◆ **How to complete this task**
Look through the listing for the word "computer". Copy each line that has it.

◆ **Recorded information**
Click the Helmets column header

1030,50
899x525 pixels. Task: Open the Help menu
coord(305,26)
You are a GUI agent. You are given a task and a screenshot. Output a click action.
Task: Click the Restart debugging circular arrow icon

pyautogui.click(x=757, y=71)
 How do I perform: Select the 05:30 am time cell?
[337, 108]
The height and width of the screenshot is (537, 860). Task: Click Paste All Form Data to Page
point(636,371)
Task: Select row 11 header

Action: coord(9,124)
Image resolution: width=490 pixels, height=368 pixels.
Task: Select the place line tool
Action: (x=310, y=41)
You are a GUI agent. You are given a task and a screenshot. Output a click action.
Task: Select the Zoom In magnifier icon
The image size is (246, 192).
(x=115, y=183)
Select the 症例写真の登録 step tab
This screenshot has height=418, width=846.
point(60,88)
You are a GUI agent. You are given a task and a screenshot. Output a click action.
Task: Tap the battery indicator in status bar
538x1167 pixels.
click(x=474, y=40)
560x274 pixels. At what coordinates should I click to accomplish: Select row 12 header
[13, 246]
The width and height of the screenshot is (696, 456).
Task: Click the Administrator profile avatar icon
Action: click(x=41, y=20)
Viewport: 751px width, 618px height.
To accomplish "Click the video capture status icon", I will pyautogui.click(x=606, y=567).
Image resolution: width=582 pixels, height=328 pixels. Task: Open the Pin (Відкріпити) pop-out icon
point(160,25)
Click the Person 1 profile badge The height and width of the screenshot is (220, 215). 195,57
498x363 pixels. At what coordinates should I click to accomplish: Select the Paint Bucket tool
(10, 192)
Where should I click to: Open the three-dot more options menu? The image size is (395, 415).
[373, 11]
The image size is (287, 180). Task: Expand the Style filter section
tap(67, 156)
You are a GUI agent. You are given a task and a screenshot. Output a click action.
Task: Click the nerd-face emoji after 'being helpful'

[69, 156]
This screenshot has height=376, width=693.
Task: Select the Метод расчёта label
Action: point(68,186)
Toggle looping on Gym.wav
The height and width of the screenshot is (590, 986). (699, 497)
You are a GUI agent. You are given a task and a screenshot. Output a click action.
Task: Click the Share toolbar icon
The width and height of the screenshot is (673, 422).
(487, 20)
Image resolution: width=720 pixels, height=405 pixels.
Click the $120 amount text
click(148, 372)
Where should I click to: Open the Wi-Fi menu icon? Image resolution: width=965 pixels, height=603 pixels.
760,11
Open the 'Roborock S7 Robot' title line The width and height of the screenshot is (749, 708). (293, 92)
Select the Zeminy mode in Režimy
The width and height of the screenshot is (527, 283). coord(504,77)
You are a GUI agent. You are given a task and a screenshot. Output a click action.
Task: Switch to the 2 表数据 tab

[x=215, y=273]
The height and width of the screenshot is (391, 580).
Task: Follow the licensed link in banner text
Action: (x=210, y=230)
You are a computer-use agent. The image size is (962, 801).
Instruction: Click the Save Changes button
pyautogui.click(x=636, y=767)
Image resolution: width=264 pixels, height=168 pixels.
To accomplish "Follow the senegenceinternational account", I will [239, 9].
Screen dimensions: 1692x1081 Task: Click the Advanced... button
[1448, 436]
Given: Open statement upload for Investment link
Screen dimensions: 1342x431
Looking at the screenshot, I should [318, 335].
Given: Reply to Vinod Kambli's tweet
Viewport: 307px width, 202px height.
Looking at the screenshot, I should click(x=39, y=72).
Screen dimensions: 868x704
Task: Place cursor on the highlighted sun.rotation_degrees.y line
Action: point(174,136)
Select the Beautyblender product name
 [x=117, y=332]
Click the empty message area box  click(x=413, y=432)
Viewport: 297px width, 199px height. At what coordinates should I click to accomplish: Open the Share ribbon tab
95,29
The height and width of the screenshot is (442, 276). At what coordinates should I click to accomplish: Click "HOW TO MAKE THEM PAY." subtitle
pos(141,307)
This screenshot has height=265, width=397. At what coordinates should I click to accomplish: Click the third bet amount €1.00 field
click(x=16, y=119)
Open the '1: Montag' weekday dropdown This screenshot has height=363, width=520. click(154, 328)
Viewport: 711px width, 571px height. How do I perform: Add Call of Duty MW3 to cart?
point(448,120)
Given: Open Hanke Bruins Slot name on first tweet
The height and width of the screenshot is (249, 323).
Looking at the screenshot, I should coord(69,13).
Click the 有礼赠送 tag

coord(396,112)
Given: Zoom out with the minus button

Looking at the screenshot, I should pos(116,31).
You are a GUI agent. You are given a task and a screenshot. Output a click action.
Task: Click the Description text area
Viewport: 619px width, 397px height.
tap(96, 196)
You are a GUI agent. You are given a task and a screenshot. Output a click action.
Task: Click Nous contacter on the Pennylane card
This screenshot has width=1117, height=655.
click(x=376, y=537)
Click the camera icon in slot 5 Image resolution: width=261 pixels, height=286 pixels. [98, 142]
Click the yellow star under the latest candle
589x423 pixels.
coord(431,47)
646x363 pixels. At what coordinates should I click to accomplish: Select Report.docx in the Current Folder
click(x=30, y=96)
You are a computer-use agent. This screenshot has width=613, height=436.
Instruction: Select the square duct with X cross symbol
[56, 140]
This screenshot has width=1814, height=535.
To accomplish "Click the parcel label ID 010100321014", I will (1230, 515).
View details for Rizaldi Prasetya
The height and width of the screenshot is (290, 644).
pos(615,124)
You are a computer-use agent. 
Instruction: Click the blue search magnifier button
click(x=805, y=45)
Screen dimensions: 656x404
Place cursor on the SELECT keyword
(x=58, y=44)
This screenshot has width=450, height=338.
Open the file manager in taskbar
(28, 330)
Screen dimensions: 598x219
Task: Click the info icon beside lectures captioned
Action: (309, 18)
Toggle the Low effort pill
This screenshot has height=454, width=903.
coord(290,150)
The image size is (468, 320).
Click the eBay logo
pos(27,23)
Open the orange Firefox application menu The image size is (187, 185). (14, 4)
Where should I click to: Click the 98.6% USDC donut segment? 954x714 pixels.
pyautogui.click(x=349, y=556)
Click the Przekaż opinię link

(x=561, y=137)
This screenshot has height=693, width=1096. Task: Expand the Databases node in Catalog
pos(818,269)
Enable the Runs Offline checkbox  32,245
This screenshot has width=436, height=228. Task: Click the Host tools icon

◆ **Response for this exercise**
You are a computer-use agent. The image size is (962, 801).
You are a computer-use agent. This screenshot has width=613, height=436.
You are a computer-use agent. 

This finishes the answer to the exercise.